- WHAT THE EXERCISE ASKS
What is the number of lines below that contain the word "chevron"? Give only that number.

>>>>>

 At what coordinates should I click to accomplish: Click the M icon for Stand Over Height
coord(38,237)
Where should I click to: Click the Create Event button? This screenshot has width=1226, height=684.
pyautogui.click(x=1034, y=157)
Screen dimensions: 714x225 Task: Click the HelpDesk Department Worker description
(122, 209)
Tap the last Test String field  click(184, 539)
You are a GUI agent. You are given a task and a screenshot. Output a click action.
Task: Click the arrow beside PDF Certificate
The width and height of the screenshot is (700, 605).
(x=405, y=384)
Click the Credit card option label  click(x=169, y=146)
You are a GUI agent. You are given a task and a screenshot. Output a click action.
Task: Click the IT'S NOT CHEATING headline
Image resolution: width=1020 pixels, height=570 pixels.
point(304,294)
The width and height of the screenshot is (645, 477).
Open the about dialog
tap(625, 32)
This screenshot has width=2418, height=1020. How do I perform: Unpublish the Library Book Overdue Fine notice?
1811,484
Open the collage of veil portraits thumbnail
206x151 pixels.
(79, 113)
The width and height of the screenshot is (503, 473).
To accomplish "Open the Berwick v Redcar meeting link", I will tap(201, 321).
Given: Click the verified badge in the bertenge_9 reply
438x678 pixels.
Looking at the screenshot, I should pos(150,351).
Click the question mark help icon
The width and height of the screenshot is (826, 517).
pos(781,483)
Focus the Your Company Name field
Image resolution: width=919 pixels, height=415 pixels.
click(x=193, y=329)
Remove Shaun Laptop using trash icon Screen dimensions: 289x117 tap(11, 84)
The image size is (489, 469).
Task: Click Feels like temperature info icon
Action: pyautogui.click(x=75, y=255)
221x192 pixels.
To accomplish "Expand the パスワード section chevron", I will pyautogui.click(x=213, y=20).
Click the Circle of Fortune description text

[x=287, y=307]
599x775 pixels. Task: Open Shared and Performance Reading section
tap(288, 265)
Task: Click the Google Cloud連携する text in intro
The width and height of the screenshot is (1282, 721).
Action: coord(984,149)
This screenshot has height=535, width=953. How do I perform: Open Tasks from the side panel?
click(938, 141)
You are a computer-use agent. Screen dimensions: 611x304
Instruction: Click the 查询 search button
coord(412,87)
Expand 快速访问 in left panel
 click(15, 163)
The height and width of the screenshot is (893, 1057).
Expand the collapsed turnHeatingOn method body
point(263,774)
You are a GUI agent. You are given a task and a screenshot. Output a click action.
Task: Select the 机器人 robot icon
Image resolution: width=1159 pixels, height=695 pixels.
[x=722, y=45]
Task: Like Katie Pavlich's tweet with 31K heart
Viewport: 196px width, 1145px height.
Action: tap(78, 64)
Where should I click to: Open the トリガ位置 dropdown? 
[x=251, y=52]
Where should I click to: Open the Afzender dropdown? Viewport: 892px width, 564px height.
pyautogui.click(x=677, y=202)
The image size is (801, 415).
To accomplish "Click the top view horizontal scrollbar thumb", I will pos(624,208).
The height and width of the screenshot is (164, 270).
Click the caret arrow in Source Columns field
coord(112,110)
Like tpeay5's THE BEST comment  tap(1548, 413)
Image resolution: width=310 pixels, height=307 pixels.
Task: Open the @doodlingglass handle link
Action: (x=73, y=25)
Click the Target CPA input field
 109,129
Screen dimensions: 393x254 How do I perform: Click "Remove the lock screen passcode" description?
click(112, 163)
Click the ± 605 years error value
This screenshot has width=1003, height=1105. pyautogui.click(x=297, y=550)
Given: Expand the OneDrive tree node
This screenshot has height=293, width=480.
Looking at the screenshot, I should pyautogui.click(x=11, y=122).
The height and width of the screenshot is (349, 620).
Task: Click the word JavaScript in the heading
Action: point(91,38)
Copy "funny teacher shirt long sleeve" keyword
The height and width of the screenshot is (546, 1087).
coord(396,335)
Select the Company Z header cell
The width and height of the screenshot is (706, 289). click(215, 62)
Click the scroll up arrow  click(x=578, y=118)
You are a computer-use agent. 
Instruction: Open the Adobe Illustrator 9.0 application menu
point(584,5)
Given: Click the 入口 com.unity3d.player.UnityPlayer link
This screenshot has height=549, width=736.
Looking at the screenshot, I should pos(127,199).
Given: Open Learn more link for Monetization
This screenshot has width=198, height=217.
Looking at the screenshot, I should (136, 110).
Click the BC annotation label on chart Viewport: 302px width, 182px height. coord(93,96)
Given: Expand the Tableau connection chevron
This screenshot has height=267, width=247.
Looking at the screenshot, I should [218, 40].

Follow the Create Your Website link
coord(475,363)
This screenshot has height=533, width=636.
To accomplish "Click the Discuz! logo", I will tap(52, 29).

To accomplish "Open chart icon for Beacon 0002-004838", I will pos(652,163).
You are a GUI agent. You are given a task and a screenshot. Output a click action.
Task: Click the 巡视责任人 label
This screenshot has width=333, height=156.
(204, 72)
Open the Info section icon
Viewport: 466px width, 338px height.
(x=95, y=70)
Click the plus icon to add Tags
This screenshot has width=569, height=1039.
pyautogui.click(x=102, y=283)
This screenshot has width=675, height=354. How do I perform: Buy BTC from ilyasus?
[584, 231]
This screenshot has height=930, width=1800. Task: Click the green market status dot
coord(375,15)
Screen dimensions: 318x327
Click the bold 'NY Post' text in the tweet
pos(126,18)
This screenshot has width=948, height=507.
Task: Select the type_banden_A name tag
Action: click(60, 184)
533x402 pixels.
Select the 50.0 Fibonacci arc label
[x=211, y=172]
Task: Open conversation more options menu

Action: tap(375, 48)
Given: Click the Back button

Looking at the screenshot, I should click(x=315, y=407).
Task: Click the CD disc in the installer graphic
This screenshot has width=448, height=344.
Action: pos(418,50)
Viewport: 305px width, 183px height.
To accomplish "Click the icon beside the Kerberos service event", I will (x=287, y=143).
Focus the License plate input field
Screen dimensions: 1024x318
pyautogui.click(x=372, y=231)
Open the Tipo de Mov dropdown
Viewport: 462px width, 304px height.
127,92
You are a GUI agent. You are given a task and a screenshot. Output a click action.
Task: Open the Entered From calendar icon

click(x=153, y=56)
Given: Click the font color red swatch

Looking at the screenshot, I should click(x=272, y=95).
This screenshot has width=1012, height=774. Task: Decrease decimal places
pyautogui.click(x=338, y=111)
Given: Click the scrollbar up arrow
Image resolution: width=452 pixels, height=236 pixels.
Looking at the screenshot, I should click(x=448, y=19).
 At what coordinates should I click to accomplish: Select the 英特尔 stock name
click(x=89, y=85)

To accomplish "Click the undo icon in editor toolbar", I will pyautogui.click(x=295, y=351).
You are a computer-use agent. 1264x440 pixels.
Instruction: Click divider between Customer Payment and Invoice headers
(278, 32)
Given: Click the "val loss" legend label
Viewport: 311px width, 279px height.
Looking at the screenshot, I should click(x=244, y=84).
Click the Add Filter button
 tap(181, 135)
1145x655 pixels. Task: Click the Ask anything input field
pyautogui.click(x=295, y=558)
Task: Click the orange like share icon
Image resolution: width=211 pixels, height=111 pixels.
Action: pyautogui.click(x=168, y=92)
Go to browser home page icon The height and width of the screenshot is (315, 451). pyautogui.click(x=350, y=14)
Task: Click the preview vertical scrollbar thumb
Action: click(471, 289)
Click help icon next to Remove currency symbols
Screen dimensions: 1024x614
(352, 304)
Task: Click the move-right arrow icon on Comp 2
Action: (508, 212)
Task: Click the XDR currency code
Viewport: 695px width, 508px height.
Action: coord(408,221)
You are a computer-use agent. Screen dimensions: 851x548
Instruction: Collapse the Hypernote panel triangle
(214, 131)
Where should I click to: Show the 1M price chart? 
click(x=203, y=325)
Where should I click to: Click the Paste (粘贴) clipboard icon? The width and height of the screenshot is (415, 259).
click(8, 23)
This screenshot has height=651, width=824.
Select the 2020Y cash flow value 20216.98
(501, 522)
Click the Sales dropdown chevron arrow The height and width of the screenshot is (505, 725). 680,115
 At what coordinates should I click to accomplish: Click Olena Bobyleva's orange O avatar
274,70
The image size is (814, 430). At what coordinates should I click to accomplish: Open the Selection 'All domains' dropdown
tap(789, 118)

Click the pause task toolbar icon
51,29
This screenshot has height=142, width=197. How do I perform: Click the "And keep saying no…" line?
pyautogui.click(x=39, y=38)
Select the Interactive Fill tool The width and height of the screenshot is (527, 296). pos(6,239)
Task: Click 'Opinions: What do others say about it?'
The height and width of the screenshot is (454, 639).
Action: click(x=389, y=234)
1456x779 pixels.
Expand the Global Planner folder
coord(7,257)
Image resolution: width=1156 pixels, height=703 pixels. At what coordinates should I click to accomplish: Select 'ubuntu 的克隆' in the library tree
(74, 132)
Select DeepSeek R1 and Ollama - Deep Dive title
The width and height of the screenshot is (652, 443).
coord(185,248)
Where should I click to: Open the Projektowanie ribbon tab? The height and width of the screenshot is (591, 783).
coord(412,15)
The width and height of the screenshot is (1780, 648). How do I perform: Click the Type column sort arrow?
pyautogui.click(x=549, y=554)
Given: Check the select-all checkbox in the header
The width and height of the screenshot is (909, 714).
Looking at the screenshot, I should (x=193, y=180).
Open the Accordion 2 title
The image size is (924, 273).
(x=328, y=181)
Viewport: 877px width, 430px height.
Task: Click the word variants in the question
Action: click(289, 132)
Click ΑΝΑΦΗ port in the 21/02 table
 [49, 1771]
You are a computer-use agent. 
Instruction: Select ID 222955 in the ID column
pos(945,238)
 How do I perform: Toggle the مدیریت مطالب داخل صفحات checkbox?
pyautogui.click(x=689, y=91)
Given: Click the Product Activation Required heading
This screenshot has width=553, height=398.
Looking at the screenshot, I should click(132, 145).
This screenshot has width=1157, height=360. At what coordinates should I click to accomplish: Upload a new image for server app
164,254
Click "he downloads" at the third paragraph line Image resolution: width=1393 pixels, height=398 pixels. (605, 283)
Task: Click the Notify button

<<<<<

- SOLVED PROBLEM
3